Cinsel isteksizlikle ilgili metni "1.DEPRESYON" ifadesinden "cinsel terapi gerekir." ifadesine kadar, "psikiyatriste" yerine "psikoloğa" koyarak yeniden yazın.
====== Sunulan alıntı
Toplumumuzda yanlış bir algı olarak cinsel isteksizliği yaşayanların sadece kadınlar olduğu düşünülür. Oysa bilimsel çalışmalar her beş erkekten birinde cinsel isteksizliğe rastlanıldığını ortaya koymaktadır. Peki kadın ya da erkekte cinsel isteksizliğin nedenleri nedir gelin hep birlikte bakalım. Erkeklerde Fiziksel ve psikolojik nedenler cinsel isteksizlik sorununa yol açmaktadır. Sorun daha çok psikolojik kaynaklıdır. Kadınlarda görülen cinsel isteksizliğin %1’i fiziksel, % 99’u psikolojik nedenlere bağlıdır. Sanıldığı gibi fiziksel olarak bilininen yanlış; her iki cinste de ana sorun psikolojik faktörlerden oluşur.
1.DEPRESYON
Depresyon günümüzün en meşhur psikiyatrik hastalığı. Depresyon hastası olan kadın ve erkeklerde cinsel istek ve arzuda belirgin bir azalma oluyor. Aralarında bizim de bulunduğumuz bazı ülkelerde ruhsal sebeplerle direk olarak psikiyatriste gitmek (yavaş yavaş değişiyor da olsa) halen daha meşakkatli bir konu. Doğru tedavi altındaki bir depresyon hastasında, iyileşme gerçekleştiğinde, hem depresyonun kendinden kaynaklanan cinsel isteksizlik, hem de antidepresan yan etkisine bağlı cinsel yan etkiler düzelecek, kişi eski cinselliğine sağlıklı bir şekilde devam edebilecektir.Depresyon öncelikle psikoterapi veya ilaçla tedavi edilmelidir. Depresyon aşıldığında cinsel sorunda çoğu zaman ortadan kalkar. Cinsel sorun devam ediyorsa sorun psikolojik olarak kalıcı hale gelmiştir, mutlaka cinsel terapi gerekir.
============
====== Veri kesitleri
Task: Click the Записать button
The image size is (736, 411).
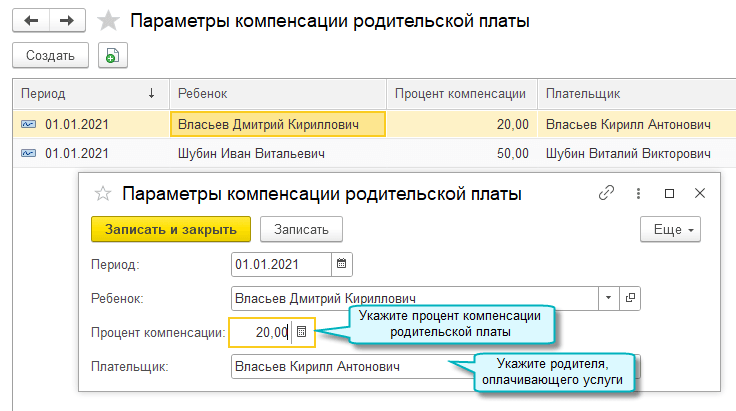Action: tap(301, 229)
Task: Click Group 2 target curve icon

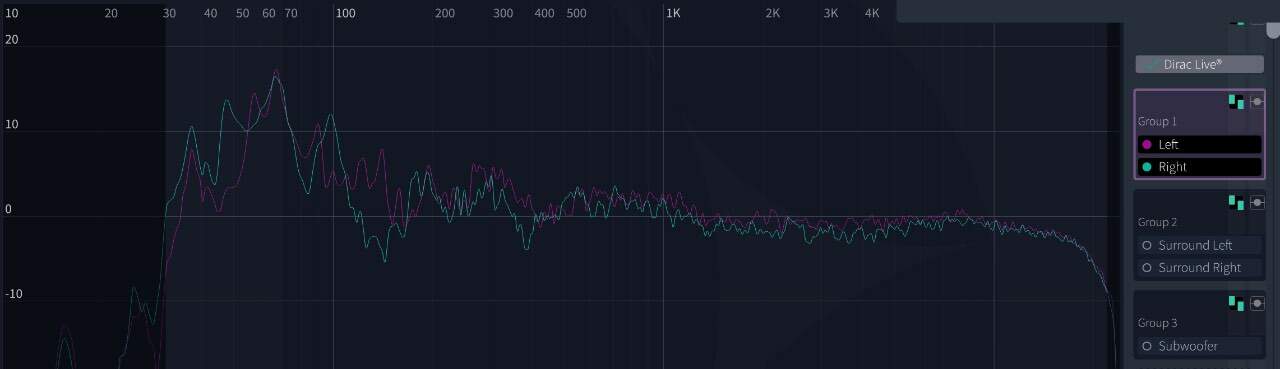Action: (1257, 202)
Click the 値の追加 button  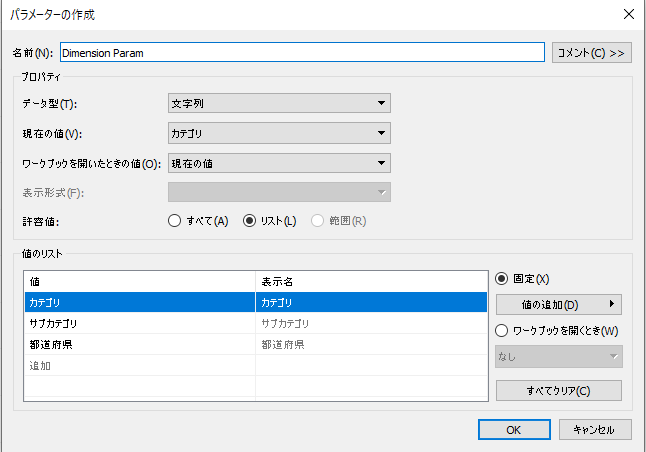click(558, 304)
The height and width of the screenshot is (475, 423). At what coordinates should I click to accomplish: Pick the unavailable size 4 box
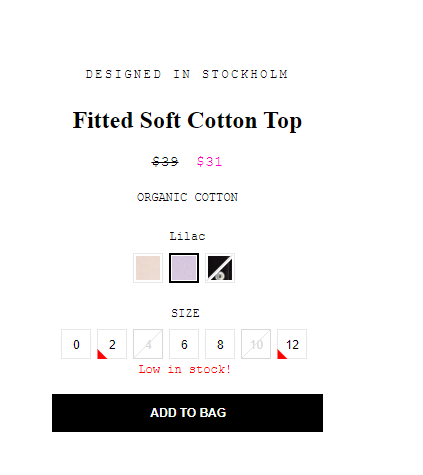click(148, 344)
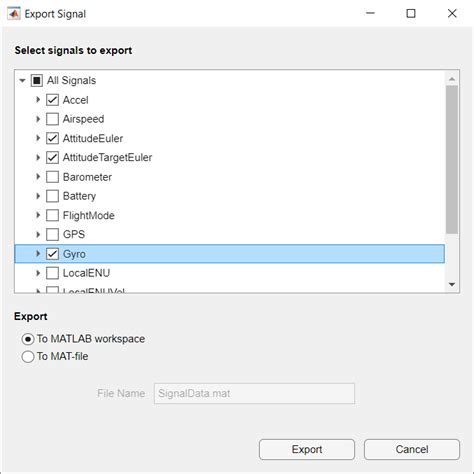Enable the Barometer checkbox
This screenshot has width=474, height=474.
point(52,177)
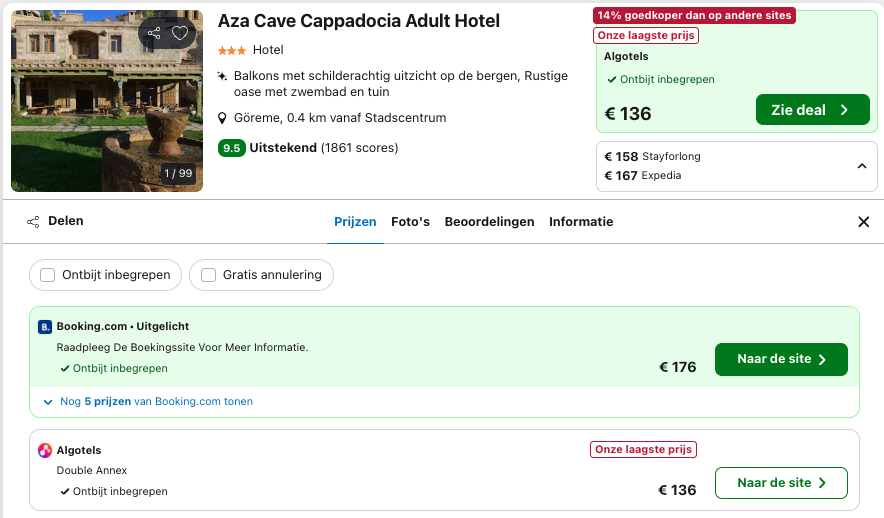Click the heart favorite icon on photo
Image resolution: width=884 pixels, height=518 pixels.
180,33
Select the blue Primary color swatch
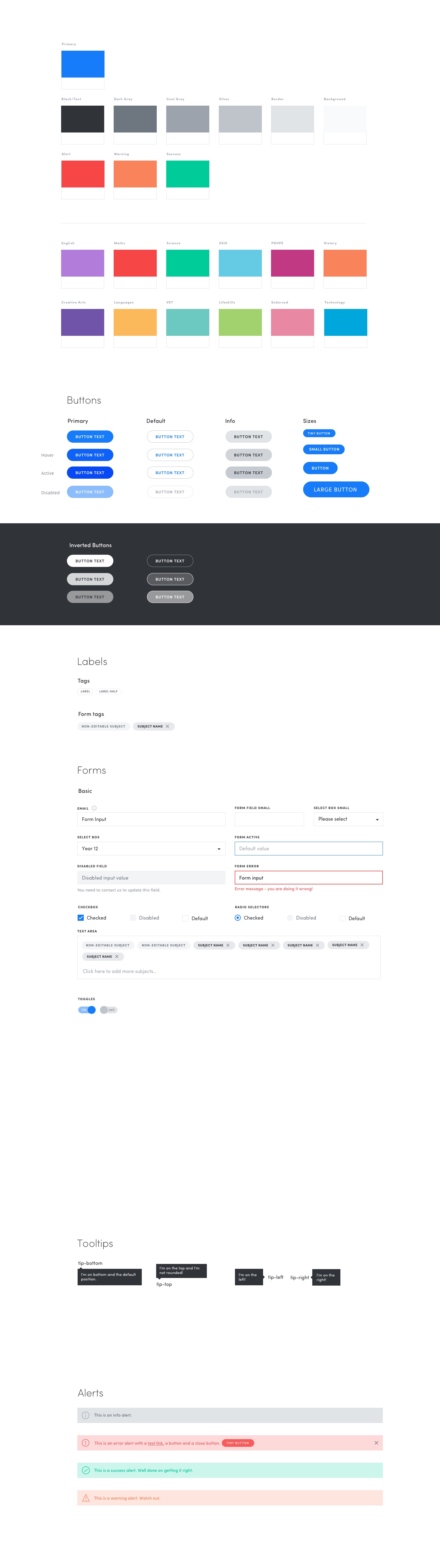The width and height of the screenshot is (440, 1568). point(83,64)
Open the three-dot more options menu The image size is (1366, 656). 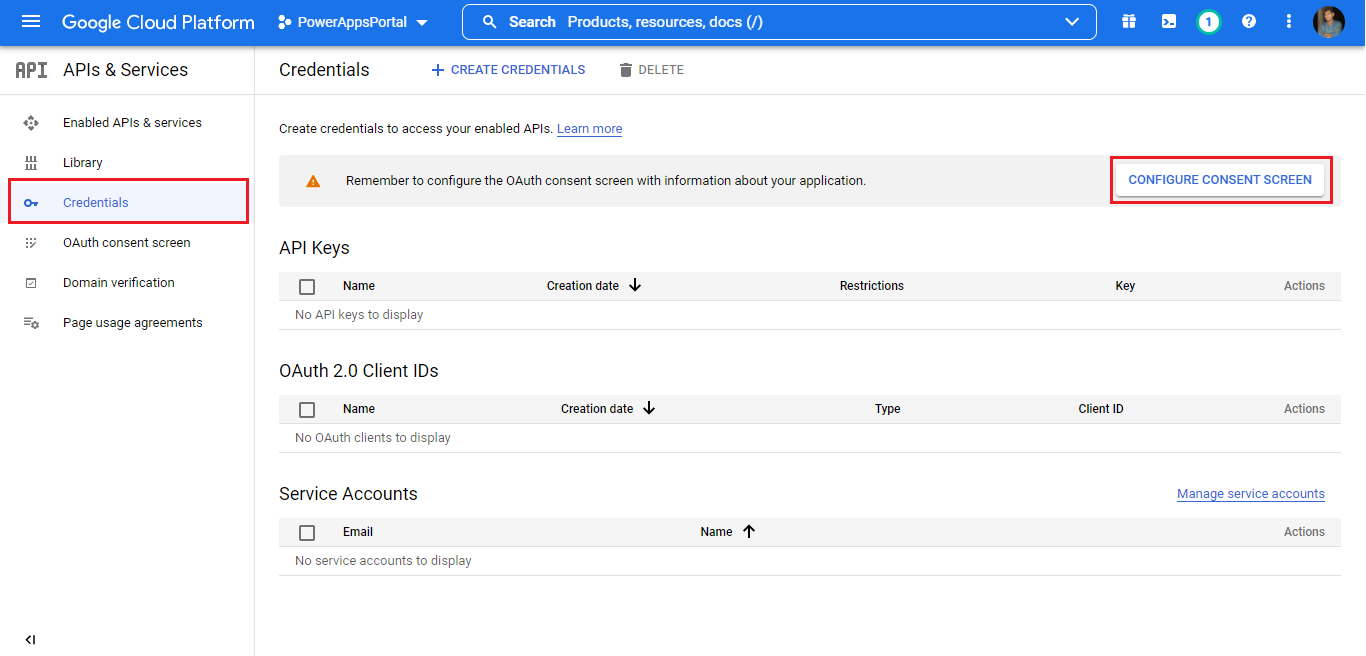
============
### Tamamlanan görev
1.DEPRESYON
Depresyon günümüzün en meşhur psikiyatrik hastalığı. Depresyon hastası olan kadın ve erkeklerde cinsel istek ve arzuda belirgin bir azalma oluyor. Aralarında bizim de bulunduğumuz bazı ülkelerde ruhsal sebeplerle direk olarak psikoloğa gitmek (yavaş yavaş değişiyor da olsa) halen daha meşakkatli bir konu. Doğru tedavi altındaki bir depresyon hastasında, iyileşme gerçekleştiğinde, hem depresyonun kendinden kaynaklanan cinsel isteksizlik, hem de antidepresan yan etkisine bağlı cinsel yan etkiler düzelecek, kişi eski cinselliğine sağlıklı bir şekilde devam edebilecektir.Depresyon öncelikle psikoterapi veya ilaçla tedavi edilmelidir. Depresyon aşıldığında cinsel sorunda çoğu zaman ortadan kalkar. Cinsel sorun devam ediyorsa sorun psikolojik olarak kalıcı hale gelmiştir, mutlaka cinsel terapi gerekir.